Skocz do zawartości
IGNOROWANY

Heiztechnik Hit Pellet


jarsi102

Rekomendowane odpowiedzi

Ja również mam pellet ukraiński i spieki niestety sa, ale nie przeszkadza to palnikowi, zgarniacz załatwia robote, z rozpaleniem nie ma zadnego problemu, kalorycznośc raczej ok, piec dośc szybko osiaga zadana temperature.

Odnośnik do komentarza
Udostępnij na innych stronach

 U mnie nie ma z odpalaniem   żadnego problemu  .Odpala zawsze za pierwszym razem ,czy wieje czy nie .Żadnych ustawień nie zmieniałem ,mam zamontowany RCK i nawiew  do kotlowni tzw."zetkę " .RCK   dziala bardzo dobrze i otwiera się kiedy na zewnatrz wieje ...w ostanich dniach kiedy solidnie wialo ,RCK był w zasadzie caly czas otwarty.Dzięki RCK ciepło nie jest tak szybko wyciągane przez komin kiedy mocno wieje i kocioł wolniej stygnie  ,wiec odpowiedż na pytanie czy "RCK coś daje"  jest oczywista.Im wiecej wietrzynych dni ,tym wiekszy pozytek z RCK

Edytowane przez munior
Odnośnik do komentarza
Udostępnij na innych stronach

Czy ktos moglby mi powiedziec(Heiztechnik) lub sprawdzic(ktos z forum) jak u was jest zamontowana element-czujka jasnosci plomienia ?

Nalezy zdemontowac obudowe palnika i w prawym gornym rogu jest taka wsuwana brazowa plastikowa obudowa (otoczona czarnym sciskiem na mala srubke).
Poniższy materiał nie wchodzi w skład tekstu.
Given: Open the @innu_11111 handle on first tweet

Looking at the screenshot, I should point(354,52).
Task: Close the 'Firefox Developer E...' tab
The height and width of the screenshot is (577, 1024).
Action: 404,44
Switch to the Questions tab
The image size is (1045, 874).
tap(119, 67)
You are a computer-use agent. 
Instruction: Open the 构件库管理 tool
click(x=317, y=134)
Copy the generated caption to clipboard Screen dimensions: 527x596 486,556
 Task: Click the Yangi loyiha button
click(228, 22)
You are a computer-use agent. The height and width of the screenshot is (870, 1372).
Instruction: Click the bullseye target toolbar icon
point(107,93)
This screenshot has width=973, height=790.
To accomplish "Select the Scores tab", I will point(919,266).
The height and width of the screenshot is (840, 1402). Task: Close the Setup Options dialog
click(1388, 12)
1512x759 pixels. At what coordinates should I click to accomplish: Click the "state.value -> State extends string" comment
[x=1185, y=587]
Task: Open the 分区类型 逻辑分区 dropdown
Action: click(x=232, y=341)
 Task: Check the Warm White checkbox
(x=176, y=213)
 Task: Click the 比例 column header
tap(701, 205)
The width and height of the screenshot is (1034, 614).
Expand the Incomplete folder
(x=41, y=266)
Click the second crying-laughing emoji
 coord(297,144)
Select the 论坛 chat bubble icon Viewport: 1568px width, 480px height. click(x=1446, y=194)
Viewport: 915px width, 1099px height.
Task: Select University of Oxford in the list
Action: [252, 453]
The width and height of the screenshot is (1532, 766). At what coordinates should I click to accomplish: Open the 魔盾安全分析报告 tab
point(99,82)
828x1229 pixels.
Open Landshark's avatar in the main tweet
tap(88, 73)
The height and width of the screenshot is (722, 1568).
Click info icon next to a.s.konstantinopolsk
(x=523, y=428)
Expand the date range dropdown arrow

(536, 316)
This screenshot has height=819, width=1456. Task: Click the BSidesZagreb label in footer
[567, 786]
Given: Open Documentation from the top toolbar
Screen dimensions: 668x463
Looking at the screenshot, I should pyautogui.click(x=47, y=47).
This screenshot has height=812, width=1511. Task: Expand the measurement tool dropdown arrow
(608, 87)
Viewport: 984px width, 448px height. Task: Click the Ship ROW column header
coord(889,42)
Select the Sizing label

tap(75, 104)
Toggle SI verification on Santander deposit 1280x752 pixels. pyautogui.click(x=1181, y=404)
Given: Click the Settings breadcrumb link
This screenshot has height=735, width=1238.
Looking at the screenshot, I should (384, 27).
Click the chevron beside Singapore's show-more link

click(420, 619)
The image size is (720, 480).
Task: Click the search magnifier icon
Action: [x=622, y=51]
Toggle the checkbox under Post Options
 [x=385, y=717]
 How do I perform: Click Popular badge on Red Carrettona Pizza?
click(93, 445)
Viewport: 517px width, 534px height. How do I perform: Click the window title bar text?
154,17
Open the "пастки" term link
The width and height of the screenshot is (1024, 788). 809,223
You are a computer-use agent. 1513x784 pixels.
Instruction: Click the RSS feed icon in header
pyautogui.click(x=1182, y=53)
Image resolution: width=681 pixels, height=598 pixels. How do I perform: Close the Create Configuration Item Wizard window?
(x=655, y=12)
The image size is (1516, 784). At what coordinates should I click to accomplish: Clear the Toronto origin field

Lekko pociaga sie ja z obudowy i wychodzi. Nie da sie jej zle zamontowac spowrotem ze wzgledu na budowe.

Ale chcialbym zapytac czy u was ten czujnik jest odslonieta czescia klosza do gory czy do dolu ?

Mam problemy z rozpalaniem to raz... i mam problemy w trakcie pracy pieca to dwa - piec potrafi sie wygasic i rozpalic na nowo (albo odrazu przejsc z trybu pracy do rozpalania).

W trakcie 15 godzin pracy rozpalal sie 23 razy.... Innego dnia w ciagu 3 godzin pracy 8 razy itd

Nie mozliwe jest, ze to bylo w trybie prawidlowej pracy. Sam czas przejscia z postoju do rozpalenia - czyli przejscia okresu histerezy kotla to przynajmniej godzina czasu.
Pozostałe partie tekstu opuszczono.